Nedbank becomes third major creditor to cut ties with McKinsey

14 December 2017 3 min. read

Nedbank has become the latest in a line of major financial institutions in South Africa to disassociate itself from McKinsey & Company, following the infamous Gupta scandal that unfolded in the country earlier this year. The scandal, which involved key businesses and influential political figures, has caused the firm severe reputational damage in recent months. 

Earlier this year, reports emerged that McKinsey & Company, a US-based management consultancy, was involved in a scandal of major proportions. In essence, the firm allegedly participated in the illegal extraction of R1.6 billion from Eskom, a South African power supply company.

The sum was extracted by McKinsey in collaboration with Trillian, a firm owned by the Gupta family, who are known to have political ties that extend all the way to President Zuma. The Gupta family has acquired a reputation over the years for being “tenderpreneurs” i.e. businessmen with political ties.

The fee extracted was in violation of various South African codes of conduct, which has landed McKinsey in a world of trouble.
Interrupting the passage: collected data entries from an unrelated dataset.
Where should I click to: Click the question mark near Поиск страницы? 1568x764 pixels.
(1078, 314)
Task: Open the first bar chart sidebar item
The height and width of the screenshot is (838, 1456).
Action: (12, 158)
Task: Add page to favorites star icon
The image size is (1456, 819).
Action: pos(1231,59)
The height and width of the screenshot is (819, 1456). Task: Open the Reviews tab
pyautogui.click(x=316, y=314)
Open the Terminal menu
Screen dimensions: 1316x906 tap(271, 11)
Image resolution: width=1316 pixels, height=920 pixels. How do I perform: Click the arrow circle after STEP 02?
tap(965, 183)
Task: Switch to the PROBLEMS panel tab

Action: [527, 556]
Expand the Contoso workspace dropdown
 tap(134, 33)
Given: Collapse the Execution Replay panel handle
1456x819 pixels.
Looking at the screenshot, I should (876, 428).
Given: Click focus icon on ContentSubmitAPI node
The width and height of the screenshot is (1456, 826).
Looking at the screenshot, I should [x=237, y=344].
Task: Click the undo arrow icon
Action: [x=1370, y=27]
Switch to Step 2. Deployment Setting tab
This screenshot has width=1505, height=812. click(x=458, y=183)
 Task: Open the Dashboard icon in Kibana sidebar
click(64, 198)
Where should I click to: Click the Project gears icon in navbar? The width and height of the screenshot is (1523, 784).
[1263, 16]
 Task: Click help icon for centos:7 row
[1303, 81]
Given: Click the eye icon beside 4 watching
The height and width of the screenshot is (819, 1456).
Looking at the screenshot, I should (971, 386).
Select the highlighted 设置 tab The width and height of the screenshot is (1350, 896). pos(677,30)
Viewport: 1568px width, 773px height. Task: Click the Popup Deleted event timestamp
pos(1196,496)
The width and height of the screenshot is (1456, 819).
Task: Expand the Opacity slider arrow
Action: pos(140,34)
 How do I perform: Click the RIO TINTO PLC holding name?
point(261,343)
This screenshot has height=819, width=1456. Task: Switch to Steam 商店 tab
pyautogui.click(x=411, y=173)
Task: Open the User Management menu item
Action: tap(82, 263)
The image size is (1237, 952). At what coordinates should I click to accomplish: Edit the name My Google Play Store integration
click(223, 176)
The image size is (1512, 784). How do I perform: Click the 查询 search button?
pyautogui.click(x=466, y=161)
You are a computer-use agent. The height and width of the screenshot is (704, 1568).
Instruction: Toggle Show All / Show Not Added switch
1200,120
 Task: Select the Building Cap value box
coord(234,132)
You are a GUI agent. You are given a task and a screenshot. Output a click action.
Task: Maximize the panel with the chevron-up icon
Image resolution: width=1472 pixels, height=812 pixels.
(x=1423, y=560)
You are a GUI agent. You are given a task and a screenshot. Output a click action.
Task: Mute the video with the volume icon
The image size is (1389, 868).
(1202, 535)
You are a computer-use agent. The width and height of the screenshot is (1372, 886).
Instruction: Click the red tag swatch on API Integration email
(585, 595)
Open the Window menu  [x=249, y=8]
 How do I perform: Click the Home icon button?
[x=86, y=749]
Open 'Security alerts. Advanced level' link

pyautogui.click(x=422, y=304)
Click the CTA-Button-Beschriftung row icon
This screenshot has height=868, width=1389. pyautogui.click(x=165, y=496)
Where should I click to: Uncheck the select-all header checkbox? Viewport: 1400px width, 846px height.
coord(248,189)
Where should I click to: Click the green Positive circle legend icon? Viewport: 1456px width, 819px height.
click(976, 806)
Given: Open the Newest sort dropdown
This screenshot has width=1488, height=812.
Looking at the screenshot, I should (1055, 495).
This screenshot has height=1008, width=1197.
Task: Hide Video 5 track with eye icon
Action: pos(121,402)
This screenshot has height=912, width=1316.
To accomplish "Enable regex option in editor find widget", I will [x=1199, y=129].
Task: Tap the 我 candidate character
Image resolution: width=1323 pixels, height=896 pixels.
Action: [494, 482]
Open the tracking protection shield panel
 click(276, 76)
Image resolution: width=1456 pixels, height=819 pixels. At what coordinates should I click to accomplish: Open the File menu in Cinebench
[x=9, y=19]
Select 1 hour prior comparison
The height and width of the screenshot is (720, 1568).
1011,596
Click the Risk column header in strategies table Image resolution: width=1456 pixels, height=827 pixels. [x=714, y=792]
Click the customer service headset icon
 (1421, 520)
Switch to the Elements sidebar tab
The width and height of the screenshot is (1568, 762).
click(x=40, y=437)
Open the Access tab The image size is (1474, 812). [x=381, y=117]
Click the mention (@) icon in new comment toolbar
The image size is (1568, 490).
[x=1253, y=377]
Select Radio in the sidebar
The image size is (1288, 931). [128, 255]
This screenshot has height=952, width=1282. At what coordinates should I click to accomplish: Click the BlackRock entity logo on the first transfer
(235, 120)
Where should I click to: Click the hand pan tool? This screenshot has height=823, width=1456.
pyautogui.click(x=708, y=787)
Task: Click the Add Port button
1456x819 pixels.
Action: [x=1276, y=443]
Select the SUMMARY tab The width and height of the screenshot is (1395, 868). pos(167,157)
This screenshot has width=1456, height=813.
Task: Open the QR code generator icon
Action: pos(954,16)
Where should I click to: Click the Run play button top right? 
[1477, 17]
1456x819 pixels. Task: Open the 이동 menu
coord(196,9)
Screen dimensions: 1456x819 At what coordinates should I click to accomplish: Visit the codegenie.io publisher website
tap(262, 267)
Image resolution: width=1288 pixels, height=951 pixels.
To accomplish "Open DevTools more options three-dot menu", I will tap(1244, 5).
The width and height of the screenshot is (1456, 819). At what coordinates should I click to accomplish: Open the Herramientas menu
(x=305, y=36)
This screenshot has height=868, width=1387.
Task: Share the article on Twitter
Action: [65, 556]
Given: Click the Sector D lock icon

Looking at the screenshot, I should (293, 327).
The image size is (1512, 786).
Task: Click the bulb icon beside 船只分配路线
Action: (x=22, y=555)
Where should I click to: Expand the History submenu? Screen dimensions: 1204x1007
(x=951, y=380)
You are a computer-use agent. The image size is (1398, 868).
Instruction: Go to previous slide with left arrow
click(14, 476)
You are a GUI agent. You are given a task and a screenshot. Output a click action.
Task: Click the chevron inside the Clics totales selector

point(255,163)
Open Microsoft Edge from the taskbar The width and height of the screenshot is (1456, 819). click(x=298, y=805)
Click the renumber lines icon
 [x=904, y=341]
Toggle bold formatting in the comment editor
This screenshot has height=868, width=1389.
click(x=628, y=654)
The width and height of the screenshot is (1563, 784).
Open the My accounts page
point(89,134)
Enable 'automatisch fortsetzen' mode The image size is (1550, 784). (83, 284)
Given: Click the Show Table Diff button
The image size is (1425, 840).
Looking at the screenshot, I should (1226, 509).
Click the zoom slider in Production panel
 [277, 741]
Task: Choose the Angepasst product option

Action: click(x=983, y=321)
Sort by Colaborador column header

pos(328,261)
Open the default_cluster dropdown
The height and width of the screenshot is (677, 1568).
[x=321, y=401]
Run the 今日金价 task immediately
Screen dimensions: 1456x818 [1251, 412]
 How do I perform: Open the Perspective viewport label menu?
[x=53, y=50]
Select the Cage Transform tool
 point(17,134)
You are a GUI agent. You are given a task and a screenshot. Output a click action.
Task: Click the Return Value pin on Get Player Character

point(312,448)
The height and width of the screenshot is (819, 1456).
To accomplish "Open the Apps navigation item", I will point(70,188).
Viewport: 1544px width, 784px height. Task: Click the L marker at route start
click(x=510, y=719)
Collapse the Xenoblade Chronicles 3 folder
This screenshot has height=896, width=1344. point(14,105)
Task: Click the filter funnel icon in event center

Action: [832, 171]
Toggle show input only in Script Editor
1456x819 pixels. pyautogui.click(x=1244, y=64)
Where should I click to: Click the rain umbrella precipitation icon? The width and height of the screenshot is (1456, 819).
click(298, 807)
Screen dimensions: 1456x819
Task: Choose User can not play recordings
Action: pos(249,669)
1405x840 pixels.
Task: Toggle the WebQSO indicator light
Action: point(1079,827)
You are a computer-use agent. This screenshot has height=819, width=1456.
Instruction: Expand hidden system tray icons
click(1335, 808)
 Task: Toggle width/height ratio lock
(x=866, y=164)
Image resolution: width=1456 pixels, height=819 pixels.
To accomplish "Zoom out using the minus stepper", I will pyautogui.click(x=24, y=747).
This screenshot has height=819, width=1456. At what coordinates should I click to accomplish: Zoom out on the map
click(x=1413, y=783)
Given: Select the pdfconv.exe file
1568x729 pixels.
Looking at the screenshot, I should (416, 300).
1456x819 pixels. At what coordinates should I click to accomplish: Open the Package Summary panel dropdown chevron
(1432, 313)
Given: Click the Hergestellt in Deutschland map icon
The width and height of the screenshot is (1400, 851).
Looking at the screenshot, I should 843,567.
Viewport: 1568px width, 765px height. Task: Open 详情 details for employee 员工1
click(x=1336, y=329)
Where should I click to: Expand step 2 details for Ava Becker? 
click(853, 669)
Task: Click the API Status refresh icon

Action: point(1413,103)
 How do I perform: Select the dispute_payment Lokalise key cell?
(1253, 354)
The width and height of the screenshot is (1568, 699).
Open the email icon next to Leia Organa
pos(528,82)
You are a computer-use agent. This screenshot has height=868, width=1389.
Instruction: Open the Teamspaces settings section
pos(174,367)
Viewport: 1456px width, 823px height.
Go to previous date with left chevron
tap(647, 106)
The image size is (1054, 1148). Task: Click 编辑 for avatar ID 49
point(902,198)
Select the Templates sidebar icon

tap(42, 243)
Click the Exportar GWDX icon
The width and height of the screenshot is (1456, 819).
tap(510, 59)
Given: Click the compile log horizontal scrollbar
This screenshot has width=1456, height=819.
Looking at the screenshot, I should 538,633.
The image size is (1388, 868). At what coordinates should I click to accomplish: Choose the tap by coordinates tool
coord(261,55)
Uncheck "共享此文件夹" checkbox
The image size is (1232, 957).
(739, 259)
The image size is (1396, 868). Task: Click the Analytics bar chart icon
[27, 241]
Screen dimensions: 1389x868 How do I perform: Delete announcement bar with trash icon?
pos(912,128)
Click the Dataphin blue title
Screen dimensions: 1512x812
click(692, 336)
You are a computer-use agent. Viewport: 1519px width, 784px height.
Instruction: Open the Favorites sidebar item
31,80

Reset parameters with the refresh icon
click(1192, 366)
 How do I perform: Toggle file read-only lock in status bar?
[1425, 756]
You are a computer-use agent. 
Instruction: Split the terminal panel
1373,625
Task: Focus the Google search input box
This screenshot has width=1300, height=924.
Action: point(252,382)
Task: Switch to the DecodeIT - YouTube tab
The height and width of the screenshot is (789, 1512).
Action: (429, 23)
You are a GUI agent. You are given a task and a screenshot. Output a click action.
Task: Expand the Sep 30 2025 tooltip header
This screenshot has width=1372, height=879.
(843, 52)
The firm admitted the transgressions, but insisted that it was unaware of both the illegality of the operation, as well as the political ties involved.

David Fine, a Senior Partner at Mckinsey and formerly the leader of their South African practice, said of Trillian that it “withheld information about its connections to a Gupta family associate.” Moreover, after conducting an internal investigation, the firm has denied all charges of corruption and bribery that have been levelled. Nevertheless, civil society organisations have condemned the firm, and the business community appears to be following suit.

Nedbank becomes third major creditor to cut ties with McKinsey

Last month, the firm abruptly lost two of its major financial clients, namely Standard Bank and Barclays South Africa (Absa), both of which had a long standing relationship with the firm. Now, McKinsey has lost yet another financial client, this time in the form of Nedbank, which is one of South Africa’s four largest banking groups, specialising in a wide range of wholesale and retail banking services.

Specifically, the bank will not consult McKinsey for any projects in the future, until such time as their name is legally cleared. A spokesperson for the bank said, “Nedbank has a zero tolerance to corruption and we expect our service providers, staff and clients to conduct themselves in an ethical manner, and with integrity.”

Speaking on the scandal in recent months, the firm’s Global Managing Partner, Dominic Barton, had previously said, “We are sorry for the distress this matter has caused the people of South Africa. We are taking a hard look at all of our practices in the country.” The firm operates with 250 employees in the country, and has temporarily suspended all its work with the public sector.

Big Four professional services firm KPMG also has alleged ties to the scandal, currently also under review, and the firm continues to run the risk of losing clients in the slipstream of the case.